We followed 191 normal glucose tolerant (NGT; 1985 World Health Organization criteria) nondiabetic subjects (115 men) as control subjects in the Wellcome Diabetes Study (1). Their mean age was 41 years (SD 11.2), BMI 23.6 kg/m2 (34% >25 kg/m2), and 31% had a first-degree relative with diabetes.
During the next 10 years, 8 (7 men) died, 40 were lost to follow up, 14 men and 8 women became impaired glucose tolerant (IGT), and 2 men and 4 women developed diabetes. Men whose glucose tolerance deteriorated were heavier at entry (71.8 vs. 62.3 kg, P < 0.001), more obese (BMI 25.3 vs. 22.6 kg/m2, P < 0.01), and more centrally obese (waist circumferences 85.9 vs. 78.9 cm, P < 0.01) than those who remained NGT, all adjusted for age. They also had higher 2-h glycemia (oral glucose tolerance test, 6.6 vs. 5.9 mmol/l, P < 0.05), fasting triglyceridemia (1.6 vs. 1.1 mmol/l, P < 0.01), and fasting and 2-h insulinemia (95.1 vs. 47.9 and 929 vs. 515 pmol/l, P < 0.05 for both), which was reflected in insulin resistance (homeostasis model assessment [HOMA] 2.7 vs. 1.4, P < 0.05). Among women, triglyceridemia (1.5 vs. 0.9 mmol/l, P < 0.01) and higher systolic blood pressure (137 vs. 122 mmHg, P < 0.05) were predictive.
On multivariate analysis, after forcing in age, sex, and family history of diabetes, glucose tolerance deterioration (both sexes) was predicted by initial HOMA (odds ratio 1.38, 95% CI 1.01–1.85), 2-h plasma glucose (1.04, 1.00–1.08), fasting plasma triglyceride concentration (1.01, 1.00–1.02), and weight gain (1.2, 1.02–1.32).

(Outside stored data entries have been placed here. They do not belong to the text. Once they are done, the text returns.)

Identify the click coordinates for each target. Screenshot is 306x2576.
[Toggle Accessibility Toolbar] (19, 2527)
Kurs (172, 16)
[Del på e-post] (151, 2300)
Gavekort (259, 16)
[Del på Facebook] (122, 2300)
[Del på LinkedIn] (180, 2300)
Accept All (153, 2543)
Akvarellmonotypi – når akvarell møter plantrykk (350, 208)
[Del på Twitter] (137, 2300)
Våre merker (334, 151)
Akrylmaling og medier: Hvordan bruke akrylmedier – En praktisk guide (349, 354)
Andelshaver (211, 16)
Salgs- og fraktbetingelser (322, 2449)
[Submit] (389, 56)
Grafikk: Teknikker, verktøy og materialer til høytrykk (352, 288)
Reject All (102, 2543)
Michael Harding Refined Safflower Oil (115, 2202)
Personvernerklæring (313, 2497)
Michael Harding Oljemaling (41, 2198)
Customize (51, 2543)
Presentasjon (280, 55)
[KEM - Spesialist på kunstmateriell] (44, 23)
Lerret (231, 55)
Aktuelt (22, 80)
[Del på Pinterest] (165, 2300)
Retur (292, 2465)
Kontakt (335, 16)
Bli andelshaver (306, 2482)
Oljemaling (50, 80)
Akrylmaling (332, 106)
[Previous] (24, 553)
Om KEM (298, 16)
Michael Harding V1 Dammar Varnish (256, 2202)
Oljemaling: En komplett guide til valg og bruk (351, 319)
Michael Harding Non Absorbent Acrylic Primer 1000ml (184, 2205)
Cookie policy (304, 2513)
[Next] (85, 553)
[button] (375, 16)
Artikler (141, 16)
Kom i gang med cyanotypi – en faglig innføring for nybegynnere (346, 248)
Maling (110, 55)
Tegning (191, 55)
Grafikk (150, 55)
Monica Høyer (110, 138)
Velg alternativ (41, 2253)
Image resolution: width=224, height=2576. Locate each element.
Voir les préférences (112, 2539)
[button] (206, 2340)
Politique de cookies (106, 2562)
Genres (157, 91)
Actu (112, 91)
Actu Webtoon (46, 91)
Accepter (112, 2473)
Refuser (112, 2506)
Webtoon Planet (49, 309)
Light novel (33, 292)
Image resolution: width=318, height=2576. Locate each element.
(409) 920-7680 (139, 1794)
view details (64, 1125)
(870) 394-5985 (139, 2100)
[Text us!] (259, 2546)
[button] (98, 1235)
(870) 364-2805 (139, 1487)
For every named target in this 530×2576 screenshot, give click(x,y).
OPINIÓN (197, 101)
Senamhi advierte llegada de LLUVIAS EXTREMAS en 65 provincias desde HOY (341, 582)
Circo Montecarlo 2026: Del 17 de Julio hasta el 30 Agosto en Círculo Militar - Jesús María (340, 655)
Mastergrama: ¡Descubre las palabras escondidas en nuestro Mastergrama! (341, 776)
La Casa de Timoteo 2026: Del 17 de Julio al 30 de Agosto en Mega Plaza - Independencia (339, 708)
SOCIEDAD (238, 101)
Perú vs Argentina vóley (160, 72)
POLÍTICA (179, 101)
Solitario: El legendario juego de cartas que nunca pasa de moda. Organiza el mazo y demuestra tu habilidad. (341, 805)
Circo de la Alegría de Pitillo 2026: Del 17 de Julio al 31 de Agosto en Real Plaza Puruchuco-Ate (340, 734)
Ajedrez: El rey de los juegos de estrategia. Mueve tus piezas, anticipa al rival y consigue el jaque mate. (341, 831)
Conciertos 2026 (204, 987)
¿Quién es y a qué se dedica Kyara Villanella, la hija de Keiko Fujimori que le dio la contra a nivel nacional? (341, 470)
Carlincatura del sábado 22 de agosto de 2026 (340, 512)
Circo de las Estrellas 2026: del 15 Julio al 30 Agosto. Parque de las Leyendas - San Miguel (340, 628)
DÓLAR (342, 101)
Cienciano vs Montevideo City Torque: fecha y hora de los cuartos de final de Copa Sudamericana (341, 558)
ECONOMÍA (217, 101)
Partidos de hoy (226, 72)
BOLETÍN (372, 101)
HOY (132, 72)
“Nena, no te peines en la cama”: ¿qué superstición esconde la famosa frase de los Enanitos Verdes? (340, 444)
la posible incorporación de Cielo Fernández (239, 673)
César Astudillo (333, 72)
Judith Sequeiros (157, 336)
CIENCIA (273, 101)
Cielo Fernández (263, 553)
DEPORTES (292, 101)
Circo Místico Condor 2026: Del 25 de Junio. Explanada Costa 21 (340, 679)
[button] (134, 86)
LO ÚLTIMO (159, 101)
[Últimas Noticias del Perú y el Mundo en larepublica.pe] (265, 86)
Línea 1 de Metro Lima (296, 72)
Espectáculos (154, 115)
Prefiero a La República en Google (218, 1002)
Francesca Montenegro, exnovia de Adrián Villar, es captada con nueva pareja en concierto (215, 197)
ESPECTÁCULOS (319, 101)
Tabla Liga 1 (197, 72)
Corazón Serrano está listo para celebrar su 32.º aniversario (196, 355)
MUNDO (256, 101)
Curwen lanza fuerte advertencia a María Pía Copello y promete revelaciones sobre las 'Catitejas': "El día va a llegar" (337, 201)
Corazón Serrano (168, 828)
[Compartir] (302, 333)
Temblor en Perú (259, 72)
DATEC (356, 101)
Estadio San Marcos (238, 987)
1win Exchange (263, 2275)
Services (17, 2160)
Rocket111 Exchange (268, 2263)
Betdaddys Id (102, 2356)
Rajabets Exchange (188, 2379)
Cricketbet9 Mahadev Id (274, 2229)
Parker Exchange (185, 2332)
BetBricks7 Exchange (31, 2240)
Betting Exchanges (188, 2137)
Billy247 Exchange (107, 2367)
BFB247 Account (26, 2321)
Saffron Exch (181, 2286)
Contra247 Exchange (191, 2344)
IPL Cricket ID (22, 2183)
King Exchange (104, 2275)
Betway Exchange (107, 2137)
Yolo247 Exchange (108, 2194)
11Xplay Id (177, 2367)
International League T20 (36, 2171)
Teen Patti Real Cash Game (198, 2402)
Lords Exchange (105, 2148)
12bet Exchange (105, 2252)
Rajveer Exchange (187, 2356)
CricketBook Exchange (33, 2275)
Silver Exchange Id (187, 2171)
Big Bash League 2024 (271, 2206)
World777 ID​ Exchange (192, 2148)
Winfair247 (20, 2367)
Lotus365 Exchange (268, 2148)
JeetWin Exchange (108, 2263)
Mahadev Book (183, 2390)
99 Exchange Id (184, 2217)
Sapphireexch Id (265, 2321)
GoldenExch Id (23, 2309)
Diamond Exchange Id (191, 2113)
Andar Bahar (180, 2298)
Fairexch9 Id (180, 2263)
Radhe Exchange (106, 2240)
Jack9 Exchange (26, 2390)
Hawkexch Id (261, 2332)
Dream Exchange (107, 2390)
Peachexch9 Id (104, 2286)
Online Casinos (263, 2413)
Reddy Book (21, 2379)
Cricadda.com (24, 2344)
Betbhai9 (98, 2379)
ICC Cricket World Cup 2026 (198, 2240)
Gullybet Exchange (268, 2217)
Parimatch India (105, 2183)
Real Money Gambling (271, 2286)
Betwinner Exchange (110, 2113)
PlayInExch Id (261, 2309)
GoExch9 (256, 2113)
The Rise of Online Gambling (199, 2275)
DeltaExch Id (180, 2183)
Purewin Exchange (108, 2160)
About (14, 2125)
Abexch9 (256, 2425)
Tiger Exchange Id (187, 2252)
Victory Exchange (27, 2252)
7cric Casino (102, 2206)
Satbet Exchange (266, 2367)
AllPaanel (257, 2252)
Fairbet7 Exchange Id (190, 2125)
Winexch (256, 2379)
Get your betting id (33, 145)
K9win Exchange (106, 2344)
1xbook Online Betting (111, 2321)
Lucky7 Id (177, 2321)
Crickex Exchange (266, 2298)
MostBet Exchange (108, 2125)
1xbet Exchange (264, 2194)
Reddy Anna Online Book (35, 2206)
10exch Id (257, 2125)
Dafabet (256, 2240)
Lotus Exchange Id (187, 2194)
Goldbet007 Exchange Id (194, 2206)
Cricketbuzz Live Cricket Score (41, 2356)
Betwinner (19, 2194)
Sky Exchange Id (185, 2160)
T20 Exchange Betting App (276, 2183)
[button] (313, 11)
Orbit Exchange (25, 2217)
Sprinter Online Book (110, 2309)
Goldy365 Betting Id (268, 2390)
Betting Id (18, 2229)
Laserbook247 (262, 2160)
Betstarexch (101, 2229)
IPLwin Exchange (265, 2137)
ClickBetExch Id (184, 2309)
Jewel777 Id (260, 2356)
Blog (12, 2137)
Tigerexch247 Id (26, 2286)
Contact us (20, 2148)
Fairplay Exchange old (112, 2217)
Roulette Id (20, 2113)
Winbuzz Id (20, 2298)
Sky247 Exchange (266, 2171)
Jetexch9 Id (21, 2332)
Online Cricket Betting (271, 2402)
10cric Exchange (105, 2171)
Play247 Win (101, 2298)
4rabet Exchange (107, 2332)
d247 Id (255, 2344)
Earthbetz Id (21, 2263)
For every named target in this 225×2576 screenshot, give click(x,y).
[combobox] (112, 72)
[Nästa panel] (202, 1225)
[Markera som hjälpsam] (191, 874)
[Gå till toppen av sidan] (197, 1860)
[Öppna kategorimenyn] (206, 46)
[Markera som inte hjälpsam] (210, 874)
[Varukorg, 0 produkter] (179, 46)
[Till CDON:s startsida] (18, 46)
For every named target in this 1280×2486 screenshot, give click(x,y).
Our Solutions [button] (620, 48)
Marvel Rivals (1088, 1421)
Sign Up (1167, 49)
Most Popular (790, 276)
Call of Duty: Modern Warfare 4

These results, from a first prospective study of such duration among Indians in India, confirm studies from elsewhere (2) in associating deterioration of glucose tolerance in the NGT with obesity, weight gain, insulin resistance, higher circulating triglycerides, and 2-h glucose concentrations. Clearly, there is an excess of insulin resistance over B-cell deficiency markers. Finally, we wish to emphasize the relative thinness at which these effects were seen. The relative risk of deterioration of glucose tolerance during 10 years among the whole group was 2.4 (1.1–5.3) with BMI above and below 23 kg/m2. This may reflect both the higher body fat percentage for a given BMI among Indians and their marked central adiposity (3). This has already prompted a reduction in the target BMI for obesity-related action among Asian Indians to 23 kg/m2 (4).
Therefore, among Indians reduction in adiposity must be a prime target for diabetes prevention. This will have to start at levels that are accepted in the west without demur. This is necessary at all ages, but will be made difficult by our recent observation that central obesity and hyperinsulinemia are present in Indians at birth (5).